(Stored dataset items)
= = = = = = =
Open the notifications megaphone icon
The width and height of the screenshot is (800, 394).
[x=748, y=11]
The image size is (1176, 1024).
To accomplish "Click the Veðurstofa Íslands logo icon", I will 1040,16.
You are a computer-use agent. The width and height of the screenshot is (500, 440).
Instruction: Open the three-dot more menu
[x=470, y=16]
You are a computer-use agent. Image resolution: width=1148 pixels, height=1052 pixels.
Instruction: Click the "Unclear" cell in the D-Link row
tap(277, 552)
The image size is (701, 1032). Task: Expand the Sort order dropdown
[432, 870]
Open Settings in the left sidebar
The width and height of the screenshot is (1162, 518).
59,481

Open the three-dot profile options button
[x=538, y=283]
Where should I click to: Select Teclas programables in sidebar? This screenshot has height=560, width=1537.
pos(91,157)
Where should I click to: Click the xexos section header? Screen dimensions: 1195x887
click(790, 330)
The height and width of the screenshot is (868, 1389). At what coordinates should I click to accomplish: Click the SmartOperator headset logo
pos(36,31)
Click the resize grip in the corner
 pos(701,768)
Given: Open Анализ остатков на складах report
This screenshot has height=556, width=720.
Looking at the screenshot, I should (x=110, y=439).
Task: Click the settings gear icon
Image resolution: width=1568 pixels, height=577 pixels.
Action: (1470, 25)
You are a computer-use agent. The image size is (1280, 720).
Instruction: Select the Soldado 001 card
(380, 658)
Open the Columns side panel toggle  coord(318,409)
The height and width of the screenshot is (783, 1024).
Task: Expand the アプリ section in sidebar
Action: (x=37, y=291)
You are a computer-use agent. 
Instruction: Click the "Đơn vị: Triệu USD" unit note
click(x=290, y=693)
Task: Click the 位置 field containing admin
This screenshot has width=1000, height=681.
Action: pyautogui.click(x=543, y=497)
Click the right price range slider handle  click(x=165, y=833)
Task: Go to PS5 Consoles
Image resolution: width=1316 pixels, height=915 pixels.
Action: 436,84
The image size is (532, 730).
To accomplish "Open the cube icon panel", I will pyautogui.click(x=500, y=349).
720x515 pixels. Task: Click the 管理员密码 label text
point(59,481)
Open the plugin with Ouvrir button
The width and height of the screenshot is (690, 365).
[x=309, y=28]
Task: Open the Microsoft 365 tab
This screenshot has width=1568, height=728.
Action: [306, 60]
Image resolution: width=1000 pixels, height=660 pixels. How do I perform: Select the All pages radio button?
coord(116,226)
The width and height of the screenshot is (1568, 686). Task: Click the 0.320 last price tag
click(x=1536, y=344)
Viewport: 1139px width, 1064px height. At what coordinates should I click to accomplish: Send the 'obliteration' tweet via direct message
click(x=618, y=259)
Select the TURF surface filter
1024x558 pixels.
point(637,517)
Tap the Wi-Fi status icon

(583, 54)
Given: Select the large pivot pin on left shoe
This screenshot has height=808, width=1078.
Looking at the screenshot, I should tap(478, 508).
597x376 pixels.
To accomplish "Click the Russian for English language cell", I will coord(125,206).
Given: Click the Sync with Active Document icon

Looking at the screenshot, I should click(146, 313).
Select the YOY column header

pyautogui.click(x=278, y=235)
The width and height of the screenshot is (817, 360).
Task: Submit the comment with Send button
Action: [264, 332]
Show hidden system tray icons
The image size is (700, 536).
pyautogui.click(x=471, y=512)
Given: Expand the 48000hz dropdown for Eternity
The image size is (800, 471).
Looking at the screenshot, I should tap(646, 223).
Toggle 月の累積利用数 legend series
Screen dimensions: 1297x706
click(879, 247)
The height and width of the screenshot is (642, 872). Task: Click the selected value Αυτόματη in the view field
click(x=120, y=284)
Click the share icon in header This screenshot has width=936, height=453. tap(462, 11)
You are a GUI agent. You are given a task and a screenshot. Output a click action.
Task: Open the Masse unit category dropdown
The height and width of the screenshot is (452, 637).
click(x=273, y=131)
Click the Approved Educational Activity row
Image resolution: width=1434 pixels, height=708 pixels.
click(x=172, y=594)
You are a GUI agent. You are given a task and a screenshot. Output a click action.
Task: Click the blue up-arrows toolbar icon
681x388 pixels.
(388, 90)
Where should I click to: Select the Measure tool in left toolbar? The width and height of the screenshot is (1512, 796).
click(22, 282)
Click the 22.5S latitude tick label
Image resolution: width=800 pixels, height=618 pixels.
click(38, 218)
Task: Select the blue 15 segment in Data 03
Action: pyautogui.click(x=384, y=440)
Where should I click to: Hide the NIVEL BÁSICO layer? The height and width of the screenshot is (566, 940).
= = = = = = =
Extract every record and return it verbatim.

Open the notifications megaphone icon
The width and height of the screenshot is (800, 394).
[x=748, y=11]
The image size is (1176, 1024).
To accomplish "Click the Veðurstofa Íslands logo icon", I will 1040,16.
You are a computer-use agent. The width and height of the screenshot is (500, 440).
Instruction: Open the three-dot more menu
[x=470, y=16]
You are a computer-use agent. Image resolution: width=1148 pixels, height=1052 pixels.
Instruction: Click the "Unclear" cell in the D-Link row
tap(277, 552)
The image size is (701, 1032). Task: Expand the Sort order dropdown
[432, 870]
Open Settings in the left sidebar
The width and height of the screenshot is (1162, 518).
59,481

Open the three-dot profile options button
[x=538, y=283]
Where should I click to: Select Teclas programables in sidebar? This screenshot has height=560, width=1537.
pos(91,157)
Where should I click to: Click the xexos section header? Screen dimensions: 1195x887
click(790, 330)
The height and width of the screenshot is (868, 1389). At what coordinates should I click to accomplish: Click the SmartOperator headset logo
pos(36,31)
Click the resize grip in the corner
 pos(701,768)
Given: Open Анализ остатков на складах report
This screenshot has height=556, width=720.
Looking at the screenshot, I should (x=110, y=439).
Task: Click the settings gear icon
Image resolution: width=1568 pixels, height=577 pixels.
Action: (1470, 25)
You are a computer-use agent. The image size is (1280, 720).
Instruction: Select the Soldado 001 card
(380, 658)
Open the Columns side panel toggle  coord(318,409)
The height and width of the screenshot is (783, 1024).
Task: Expand the アプリ section in sidebar
Action: (x=37, y=291)
You are a computer-use agent. 
Instruction: Click the "Đơn vị: Triệu USD" unit note
click(x=290, y=693)
Task: Click the 位置 field containing admin
This screenshot has width=1000, height=681.
Action: pyautogui.click(x=543, y=497)
Click the right price range slider handle  click(x=165, y=833)
Task: Go to PS5 Consoles
Image resolution: width=1316 pixels, height=915 pixels.
Action: 436,84
The image size is (532, 730).
To accomplish "Open the cube icon panel", I will pyautogui.click(x=500, y=349).
720x515 pixels. Task: Click the 管理员密码 label text
point(59,481)
Open the plugin with Ouvrir button
The width and height of the screenshot is (690, 365).
[x=309, y=28]
Task: Open the Microsoft 365 tab
This screenshot has width=1568, height=728.
Action: [306, 60]
Image resolution: width=1000 pixels, height=660 pixels. How do I perform: Select the All pages radio button?
coord(116,226)
The width and height of the screenshot is (1568, 686). Task: Click the 0.320 last price tag
click(x=1536, y=344)
Viewport: 1139px width, 1064px height. At what coordinates should I click to accomplish: Send the 'obliteration' tweet via direct message
click(x=618, y=259)
Select the TURF surface filter
1024x558 pixels.
point(637,517)
Tap the Wi-Fi status icon

(583, 54)
Given: Select the large pivot pin on left shoe
This screenshot has height=808, width=1078.
Looking at the screenshot, I should tap(478, 508).
597x376 pixels.
To accomplish "Click the Russian for English language cell", I will coord(125,206).
Given: Click the Sync with Active Document icon

Looking at the screenshot, I should click(146, 313).
Select the YOY column header

pyautogui.click(x=278, y=235)
The width and height of the screenshot is (817, 360).
Task: Submit the comment with Send button
Action: [264, 332]
Show hidden system tray icons
The image size is (700, 536).
pyautogui.click(x=471, y=512)
Given: Expand the 48000hz dropdown for Eternity
The image size is (800, 471).
Looking at the screenshot, I should tap(646, 223).
Toggle 月の累積利用数 legend series
Screen dimensions: 1297x706
click(879, 247)
The height and width of the screenshot is (642, 872). Task: Click the selected value Αυτόματη in the view field
click(x=120, y=284)
Click the share icon in header This screenshot has width=936, height=453. tap(462, 11)
You are a GUI agent. You are given a task and a screenshot. Output a click action.
Task: Open the Masse unit category dropdown
The height and width of the screenshot is (452, 637).
click(x=273, y=131)
Click the Approved Educational Activity row
Image resolution: width=1434 pixels, height=708 pixels.
click(x=172, y=594)
You are a GUI agent. You are given a task and a screenshot. Output a click action.
Task: Click the blue up-arrows toolbar icon
681x388 pixels.
(388, 90)
Where should I click to: Select the Measure tool in left toolbar? The width and height of the screenshot is (1512, 796).
click(22, 282)
Click the 22.5S latitude tick label
Image resolution: width=800 pixels, height=618 pixels.
click(38, 218)
Task: Select the blue 15 segment in Data 03
Action: pyautogui.click(x=384, y=440)
Where should I click to: Hide the NIVEL BÁSICO layer? The height and width of the screenshot is (566, 940).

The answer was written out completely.